1. Field of the Invention
The present invention relates to a chamber, particularly for use in vacuum plants, for treating or storing workpieces or other objects and/or for passing workpieces or other objects therethrough. At least one wall of this vacuum-tight chamber has at least one opening through which the workpieces or objects can be introduced or removed from the chamber. The opening can be closed by means of a closing member including a sealing member which acts together with a sealing surface. The sealing surface is arranged within the chamber and laterally of the opening. A circumferentially closed sealing member arranged on the closing member rests against the sealing surface in the closed position of the closing member.
2. Description of the Related Art
In many technical manufacturing processes and process steps, the vacuum plays an important and decisive role. During the manufacture of workpieces and other objects, these workpieces an objects are introduced into the vacuum and treated in the vacuum. The manufacture of semiconductors shall only be mentioned as an example. For the working and treatment of these objects or workpieces, chambers are provided within the vacuum plant or high vacuum plant which chambers can be evacuated and into which the objects can be introduced and from which the objects can be removed through closable gates and openings.
For evacuating these chambers, the chambers are connected to pumps through lines. It must be possible to separate the pumps from the chambers. Also, a plurality of such chambers can be arranged in series or parallel to each other, wherein the chambers arranged in series must be separable from each other through gates.

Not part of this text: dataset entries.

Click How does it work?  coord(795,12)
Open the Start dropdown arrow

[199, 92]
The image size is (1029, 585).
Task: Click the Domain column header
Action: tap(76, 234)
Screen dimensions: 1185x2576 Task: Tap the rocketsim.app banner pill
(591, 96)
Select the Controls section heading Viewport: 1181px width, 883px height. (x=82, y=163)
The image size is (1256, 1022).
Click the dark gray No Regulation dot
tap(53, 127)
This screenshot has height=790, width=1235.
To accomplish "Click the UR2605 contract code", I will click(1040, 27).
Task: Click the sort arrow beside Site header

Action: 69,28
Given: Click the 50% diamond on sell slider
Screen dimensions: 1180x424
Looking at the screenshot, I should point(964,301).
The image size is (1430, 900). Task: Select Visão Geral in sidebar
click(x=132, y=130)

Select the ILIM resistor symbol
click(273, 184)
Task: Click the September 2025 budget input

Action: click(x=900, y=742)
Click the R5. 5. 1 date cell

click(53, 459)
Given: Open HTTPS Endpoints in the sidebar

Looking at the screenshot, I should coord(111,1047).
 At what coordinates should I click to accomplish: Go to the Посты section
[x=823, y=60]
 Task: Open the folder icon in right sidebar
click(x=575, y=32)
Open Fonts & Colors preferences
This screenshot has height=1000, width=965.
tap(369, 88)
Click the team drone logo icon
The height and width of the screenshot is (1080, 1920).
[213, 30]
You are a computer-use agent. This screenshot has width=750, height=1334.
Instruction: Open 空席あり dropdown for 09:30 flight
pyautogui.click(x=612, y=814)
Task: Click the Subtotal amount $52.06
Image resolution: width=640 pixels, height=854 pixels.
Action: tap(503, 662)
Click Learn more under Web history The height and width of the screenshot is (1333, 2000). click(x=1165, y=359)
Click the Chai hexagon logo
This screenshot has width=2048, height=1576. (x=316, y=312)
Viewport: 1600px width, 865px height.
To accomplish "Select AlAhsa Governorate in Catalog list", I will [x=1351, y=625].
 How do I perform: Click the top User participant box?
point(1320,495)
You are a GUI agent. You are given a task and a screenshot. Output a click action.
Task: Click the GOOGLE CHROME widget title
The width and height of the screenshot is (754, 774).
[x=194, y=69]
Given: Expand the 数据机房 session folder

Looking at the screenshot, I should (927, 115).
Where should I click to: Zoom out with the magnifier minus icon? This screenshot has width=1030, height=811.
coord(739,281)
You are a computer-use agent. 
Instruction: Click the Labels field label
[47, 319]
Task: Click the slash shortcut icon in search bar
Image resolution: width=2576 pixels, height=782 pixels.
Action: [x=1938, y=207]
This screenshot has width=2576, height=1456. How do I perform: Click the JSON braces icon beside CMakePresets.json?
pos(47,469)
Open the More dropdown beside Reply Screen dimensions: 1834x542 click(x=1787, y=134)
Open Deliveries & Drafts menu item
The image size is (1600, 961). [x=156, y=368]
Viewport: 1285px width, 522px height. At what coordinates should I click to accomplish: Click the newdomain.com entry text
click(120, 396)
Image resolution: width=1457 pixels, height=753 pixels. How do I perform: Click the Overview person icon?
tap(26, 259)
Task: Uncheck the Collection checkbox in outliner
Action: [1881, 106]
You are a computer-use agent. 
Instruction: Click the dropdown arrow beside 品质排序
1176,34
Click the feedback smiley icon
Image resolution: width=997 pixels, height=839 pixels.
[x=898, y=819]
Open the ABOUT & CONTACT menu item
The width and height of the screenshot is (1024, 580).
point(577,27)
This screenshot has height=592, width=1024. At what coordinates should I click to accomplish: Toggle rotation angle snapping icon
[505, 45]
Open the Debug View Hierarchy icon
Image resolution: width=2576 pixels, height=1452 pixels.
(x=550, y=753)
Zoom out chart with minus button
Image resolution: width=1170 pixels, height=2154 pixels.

In the past, the requirement that the chambers must be separable was met by connecting the chambers by means of pipelines and arranging valves or slides in these pipelines. The individual structural components were connected to each other by means of flanges. Instead of the flange-type connections, the structural components could also be connected to each other by means of welding seams.
Groups of such structural components not only required a large amount of space, but they also are very expensive. They are expensive particularly because such connections within high vacuum plants and vacuum plants had to meet extremely high requirements with respect to tightness and because it was necessary to ensure that structural components of metal did not slide on each other under high pressure in the vacuum since no lubricants may be present in the vacuum. As a result, the structures were complicated and expensive and required a large amount of space.
An arrangement of the type described above is explained and illustrated in U.S. Pat. No. 3,568,632. The patent essentially describes the vacuum chambers which can be separated from each other by means of slide-like closing members. The vacuum chambers are mounted immediately adjacent each other and are used for the vapor deposition of optical lenses or for preparing the lenses for vapor deposition. The slide-like closing members used in the patent cooperate with sealing surfaces. Circumferentially closed sealing members are provided, however, the construction and arrangement of the sealing members is not described in detail. Accordingly, U.S. Pat. No. 3,568,632 does not suggest a solution for solving the sealing problem.
Slide-type closing members with sealing members have also been described in conjunction with other containers in U.S. Pat. Nos. 4,003,714, 3,142,410 and 2,227,712. The sealing members described in these patents do not have to meet the high requirements with respect to tightness as is the case in vacuum plants. Therefore, it was not necessary in these sealing members to provide special measures for reducing the load acting on the sealing member or for protecting the sealing surfaces themselves because such measures were not necessary in these types of constructions. In all these known slide-type closing members, the actuation of the closing members results in transverse and shearing forces acting on the sealing members. Moreover, the known closing members are constructed in such a way that the structural elements which generate the sealing forces slide on each other under substantial pressure.
It is, therefore, the primary object of the present invention to provide chambers of the above-described type which are inexpensive to construct and which make it nevertheless possible to separate the chambers safely and reliably and permanently from each other or from the pipelines or connected units.
Specifically, it is an object of the present invention to provide a chamber in which all those operations are carried out within the chamber which in the past had to be carried out by means of complicated valves or slides outside of the chamber. In addition, the structural elements or element groups for carrying out these operations are to perform only simple linear movements. Also, the closing member is to be of simple construction. The closing member is to have as few components as possible which are movable relative to each other, so that the closing member can also be used in quick-closing and emergency valves where high accelerations occur.